En el espejo un te quiero con marcador rojo de pizarrón blanco que jamás quise borrar, porque quise creer que mientras estuviera ahí, me querrías... Ahora empiezo a creer que debo cambiar la luna del espejo, el espejo mismo, la cómoda, el buró, la cabecera de la cama... Ahora empiezo a creer que debo cambiarlo todo o quemarlo todo, para intentar así, borrar tu recuerdo.
Abrir y cerrar los cajones aún me parece una labor titánica que me hace dudar de mí y mi fuerza mental que se externa y, al intentar abrir el cajón, mis ojos se llenan de lágrimas y mis manos no pueden con el peso del mueble.

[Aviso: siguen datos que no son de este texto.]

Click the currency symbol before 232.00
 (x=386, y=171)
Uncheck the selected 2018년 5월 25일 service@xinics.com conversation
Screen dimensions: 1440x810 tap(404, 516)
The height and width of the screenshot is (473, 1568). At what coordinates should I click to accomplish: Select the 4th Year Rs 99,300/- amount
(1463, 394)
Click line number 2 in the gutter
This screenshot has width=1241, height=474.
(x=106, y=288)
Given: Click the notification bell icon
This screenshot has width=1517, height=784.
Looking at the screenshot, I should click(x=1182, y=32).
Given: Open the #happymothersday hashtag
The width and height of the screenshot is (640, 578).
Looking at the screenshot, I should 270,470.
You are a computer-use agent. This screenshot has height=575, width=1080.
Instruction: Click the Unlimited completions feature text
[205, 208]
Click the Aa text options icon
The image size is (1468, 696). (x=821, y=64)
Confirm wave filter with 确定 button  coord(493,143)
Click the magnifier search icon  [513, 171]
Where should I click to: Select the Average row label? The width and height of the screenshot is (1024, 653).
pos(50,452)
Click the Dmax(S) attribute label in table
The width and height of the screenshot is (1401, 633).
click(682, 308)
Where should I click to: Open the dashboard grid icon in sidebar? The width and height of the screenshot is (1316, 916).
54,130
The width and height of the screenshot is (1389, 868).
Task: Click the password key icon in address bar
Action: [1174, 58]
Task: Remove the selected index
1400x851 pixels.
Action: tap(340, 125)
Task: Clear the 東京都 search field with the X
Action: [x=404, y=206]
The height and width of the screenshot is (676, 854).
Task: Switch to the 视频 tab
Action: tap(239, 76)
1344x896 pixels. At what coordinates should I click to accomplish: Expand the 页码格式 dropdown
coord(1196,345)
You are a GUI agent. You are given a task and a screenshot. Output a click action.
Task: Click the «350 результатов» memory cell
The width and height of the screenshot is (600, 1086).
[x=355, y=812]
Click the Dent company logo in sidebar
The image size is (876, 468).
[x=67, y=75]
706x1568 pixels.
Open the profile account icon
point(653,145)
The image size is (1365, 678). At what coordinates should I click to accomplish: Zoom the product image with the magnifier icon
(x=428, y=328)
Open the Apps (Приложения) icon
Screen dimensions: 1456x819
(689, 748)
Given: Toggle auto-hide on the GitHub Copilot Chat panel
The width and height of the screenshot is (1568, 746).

La razón de tu partida aún es confusa, aún es inexplicable de dónde surgió la idea de alejarte de mi vida. Sin embargo, mi estupidez de dejar mi bienestar después del tuyo, me obligó a encoger la mano que estaba a punto de estirar para sostenerte del brazo y decirte "no te vayas". ¿Realmente fue esa ideología la que me hizo detenerme o fue el miedo al rechazo? Ese miedo que siempre tuve y siempre callé ante ti, porque siempre quise ser fuerte para tus ojos, para mantener tu sonrisa en esos labios que me invitaban cada noche a beber de ellos, elhixir prohibido para cualquiera, excepto para mí.
¿Hacia dónde fuiste y por qué no puedo ir contigo? Tu adiós sigue resonando en mi mente como si lo repitieras una y otra vez, sin inflexión cansada en la voz, simplemente, dices adiós. Detrás de ese adiós sólo puedo leer tu insatisfacción. Creo haberme vuelto el lastre que siempre dijiste odiar en las relaciones de pareja. Por querer evitar justamente tu hartazgo, lo alcancé incluso más rápido de lo que esperaba... Te extraño.
Y no sólo mis ojos preguntan por ti, sino que mis manos, mis labios, mi piel me agobian con la misma pregunta a horas y deshoras... Con y sin husos horarios, o simplemente, con horarios propios, pero siempre preguntan con ese gélido silencio de tu ausencia. Te extraña cada fibra de mi, y cada molécula de los muebles de la casa... ¡Hay que quemarlos todos!
¿Dónde está ese para siempre que decíamos después del te amo callado por un beso que, más que travieso era ilegal? ¿Por qué te llevaste contigo los cuentos de hadas, mi cuento de hadas favorito donde los protagonistas eran personajes burdos de tí y de mí? ¿Dónde está el país de los sueños que me has intercambiado por este país de pesadilla del que no puedo despertar?
La muerte va más allá de lo que el ser humano comprende. No sólo se trata de lo orgánico, donde las células mueren, los pulmones, el cerebro, el corazón dejan de servir... ¿Dejas de extrañar después de la muerte? Quiero la muerte orgánica si me concede olvidarte, porque ni quemando el mundo entero logro borrarte de mí.